8 Kasım 2009 Pazar

Küçük İşletmelerle Büyük Ciro Elde Edenler

 


Küçücük bir alana sıkışmış olsalar da yıllardır değişmeyen lezzetleriyle vazgeçilmez olan küçük dükkânlar, lüks restoranlardan daha fazla ciro elde ediyor. Bu lezzet durakları, aynı zamanda CEO'ların, sporcuların ve ünlülerin de vazgeçemediği yerler.

Onların gözleri hiç yükseklerde olmadı... Ünleri kulaktan kulağa yayıldı... Hepsinin ortak özelliği kalitelerinden ödün vermemek için vazgeçemedikleri küçücük dükkânları... Kiminin dükkânı 5 metrekare, kiminin ise 20... Ama bu küçücük dükkânlarda yarattıkları özel lezzetlerle paraya para demiyorlar.
İstanbul'un dört bir yanında bulunan lezzet noktaları başarıları ile parmak ısıttırıyor. İş, sanat ve spor dünyasının tanınmış simalarının kapısında kuyruk olduğu Diyarbakırlı Çetin Ailesi'nin dürümcü dükkânı, 142 yıldır aynı yerde hizmet veren Sirkeci'deki Filibe Köftecisi, 1969 yılından beri tek bir dükkânla ayakta duran ve rekor satışlara imza atan Ali Usta Dondurmacısı, İnci Profiterol, Barış Büfe, Bulgar'ın Kaymağı bu lezzet duraklarından sadece birkaçı.

CEO'LARI KUYRUĞA SOKTU
Geçim sıkıntısı çektikleri için 1997 yılında Diyarbakır'dan İstanbul'a göç eden Çetin Ailesi, kendi üretimleri olan dürümle ününe ün katıyor. Yasin Çetin ve dört kardeşinin babalarının, "Bizim işimiz kebap.
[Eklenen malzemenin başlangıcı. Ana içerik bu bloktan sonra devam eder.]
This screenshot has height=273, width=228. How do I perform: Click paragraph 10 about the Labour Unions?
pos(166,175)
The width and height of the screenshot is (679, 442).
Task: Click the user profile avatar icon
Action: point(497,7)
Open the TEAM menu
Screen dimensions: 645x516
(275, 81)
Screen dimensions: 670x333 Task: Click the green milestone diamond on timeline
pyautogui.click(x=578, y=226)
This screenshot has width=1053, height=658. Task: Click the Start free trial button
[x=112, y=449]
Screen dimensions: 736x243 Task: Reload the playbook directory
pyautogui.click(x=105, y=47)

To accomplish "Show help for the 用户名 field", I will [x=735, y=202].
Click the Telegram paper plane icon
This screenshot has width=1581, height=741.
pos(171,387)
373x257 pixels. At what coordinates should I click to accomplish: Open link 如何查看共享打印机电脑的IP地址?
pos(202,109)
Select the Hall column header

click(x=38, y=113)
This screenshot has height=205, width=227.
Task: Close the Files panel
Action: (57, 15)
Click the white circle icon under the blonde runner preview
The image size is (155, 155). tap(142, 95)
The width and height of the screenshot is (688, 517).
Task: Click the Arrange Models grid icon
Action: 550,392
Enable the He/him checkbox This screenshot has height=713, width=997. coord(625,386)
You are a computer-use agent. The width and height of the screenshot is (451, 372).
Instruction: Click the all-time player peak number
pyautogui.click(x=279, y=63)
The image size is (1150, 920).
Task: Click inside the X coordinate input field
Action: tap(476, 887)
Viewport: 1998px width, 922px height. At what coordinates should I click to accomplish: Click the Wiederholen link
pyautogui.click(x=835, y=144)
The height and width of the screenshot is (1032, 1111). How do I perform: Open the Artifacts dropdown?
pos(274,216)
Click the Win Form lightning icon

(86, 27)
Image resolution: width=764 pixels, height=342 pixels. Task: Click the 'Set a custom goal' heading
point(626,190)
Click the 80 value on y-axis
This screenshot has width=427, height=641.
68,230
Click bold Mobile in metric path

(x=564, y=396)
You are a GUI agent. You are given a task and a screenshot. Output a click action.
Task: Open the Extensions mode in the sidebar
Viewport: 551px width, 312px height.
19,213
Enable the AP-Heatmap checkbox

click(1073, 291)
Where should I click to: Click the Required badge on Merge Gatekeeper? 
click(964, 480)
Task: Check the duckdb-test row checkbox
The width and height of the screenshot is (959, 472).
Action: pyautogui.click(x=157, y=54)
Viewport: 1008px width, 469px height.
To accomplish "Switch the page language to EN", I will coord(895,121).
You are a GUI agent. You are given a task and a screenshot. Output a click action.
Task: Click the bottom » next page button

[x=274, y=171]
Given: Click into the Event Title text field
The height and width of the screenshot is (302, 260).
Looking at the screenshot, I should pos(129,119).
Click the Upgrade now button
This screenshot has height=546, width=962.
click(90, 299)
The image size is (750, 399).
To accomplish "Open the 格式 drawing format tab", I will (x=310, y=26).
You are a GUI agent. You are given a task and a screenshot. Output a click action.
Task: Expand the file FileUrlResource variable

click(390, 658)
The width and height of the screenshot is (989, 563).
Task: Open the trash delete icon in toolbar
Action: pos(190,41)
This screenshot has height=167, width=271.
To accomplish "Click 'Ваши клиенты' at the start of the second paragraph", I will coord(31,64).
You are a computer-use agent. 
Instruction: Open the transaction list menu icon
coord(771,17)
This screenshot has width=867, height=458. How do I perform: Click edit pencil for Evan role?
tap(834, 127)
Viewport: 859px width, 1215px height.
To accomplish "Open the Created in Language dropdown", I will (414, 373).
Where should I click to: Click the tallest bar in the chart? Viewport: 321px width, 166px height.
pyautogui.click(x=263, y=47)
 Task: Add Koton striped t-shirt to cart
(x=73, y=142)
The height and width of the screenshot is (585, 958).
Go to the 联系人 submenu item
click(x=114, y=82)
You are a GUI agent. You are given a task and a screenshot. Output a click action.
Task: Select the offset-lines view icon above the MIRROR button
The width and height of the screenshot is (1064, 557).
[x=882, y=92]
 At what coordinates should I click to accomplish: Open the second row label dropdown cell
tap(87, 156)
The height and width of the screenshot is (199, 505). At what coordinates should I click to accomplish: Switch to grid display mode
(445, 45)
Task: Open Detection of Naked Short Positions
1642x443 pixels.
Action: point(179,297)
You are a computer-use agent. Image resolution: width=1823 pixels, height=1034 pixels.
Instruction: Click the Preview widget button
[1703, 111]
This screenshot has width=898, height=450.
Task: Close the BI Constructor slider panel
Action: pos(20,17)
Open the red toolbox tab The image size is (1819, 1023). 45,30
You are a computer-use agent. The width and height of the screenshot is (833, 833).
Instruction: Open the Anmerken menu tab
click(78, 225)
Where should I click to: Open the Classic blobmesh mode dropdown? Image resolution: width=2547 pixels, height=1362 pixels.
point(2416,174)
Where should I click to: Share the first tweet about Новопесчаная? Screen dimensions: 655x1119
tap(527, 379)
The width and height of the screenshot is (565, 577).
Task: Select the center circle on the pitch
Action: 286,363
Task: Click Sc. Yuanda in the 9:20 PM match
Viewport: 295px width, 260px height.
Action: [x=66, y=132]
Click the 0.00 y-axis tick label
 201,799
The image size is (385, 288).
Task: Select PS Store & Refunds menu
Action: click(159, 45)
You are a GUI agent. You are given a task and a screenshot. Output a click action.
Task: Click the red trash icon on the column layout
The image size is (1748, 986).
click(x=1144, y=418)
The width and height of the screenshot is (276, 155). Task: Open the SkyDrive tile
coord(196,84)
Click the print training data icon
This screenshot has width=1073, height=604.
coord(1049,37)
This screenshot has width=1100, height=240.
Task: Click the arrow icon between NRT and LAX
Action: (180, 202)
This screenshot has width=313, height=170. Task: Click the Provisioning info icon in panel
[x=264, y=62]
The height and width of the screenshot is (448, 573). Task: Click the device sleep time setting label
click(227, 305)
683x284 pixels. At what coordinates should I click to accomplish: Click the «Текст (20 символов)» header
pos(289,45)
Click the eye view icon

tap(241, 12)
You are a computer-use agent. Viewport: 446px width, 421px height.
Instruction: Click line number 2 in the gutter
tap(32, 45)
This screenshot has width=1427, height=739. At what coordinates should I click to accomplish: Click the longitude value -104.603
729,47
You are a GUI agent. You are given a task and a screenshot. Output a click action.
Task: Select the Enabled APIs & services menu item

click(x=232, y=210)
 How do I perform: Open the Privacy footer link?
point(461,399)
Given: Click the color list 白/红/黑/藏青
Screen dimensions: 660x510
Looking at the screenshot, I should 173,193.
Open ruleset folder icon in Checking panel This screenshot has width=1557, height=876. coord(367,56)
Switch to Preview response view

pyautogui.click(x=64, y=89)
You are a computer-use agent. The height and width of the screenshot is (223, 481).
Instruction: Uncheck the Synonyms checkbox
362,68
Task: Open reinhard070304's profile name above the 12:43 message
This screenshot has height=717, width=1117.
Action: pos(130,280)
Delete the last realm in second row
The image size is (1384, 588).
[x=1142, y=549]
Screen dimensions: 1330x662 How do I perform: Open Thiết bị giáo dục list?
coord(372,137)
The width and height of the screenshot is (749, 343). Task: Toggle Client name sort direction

Bildiğimiz işi yapalım" öğüdünü dinleyerek İstanbul Fulya'da dürüm arabası ile başladıkları satışa bugün yaklaşık 30 metrekarelik dükkânlarında devam ediyor. Yedi ay önce geçtikleri dükkânlarının müdavimleri arasında kimler yok ki... CEO'lardan ünlü mankenlere, sanatçılardan sporculara kadar Türkiye'nin ünlü simaları akşam saatlerinde dükkânın önünde kuyruk oluyor. Çetin kardeşler bu nedenle de dükkânlarının ismini de Meşhur Fulya Dürümcüsü koymuş. Onları meşhur eden el arabalarını da dükkânın başköşesine yerleştirmişler. O araba şimdi onların mangalı...
Çetin, "13 yıl el arabasında satış yaptık. İlk müşterilerimiz taksici ve öğrencilerdi. Kısa sürede ünümüz kulaktan kulağa yayıldı. CEO'lar, sporcular, sanatçılar, mankenler el arabamızın önünde sıraya girip dürüm bekler oldu. 7 ay önce de bu dükkâna geçtik" diyor. Hafta içi günde yaklaşık 750 adet dürüm satılan dükkânda, hafta sonları rakam bin adedin üzerine çıkıyor. Aylık cirolarının 150 bin TL civarında olduğunu ifade eden Çetin, yaklaşık 30 metrekarelik dükkânlarının tüm aile üyeleri ve 10 çalışanı da dâhil olmak üzere 60 kişinin geçimini sağladığını söylüyor.
Çetin, dürümlerinin yatırımcıların da dikkatinden kaçmadığını söylüyor ve bayilik talepleri aldıklarını anlatıyor. Çetin, "Önümüzdeki 2 yıl içinde şubeleşmeyi düşünüyoruz" diyor.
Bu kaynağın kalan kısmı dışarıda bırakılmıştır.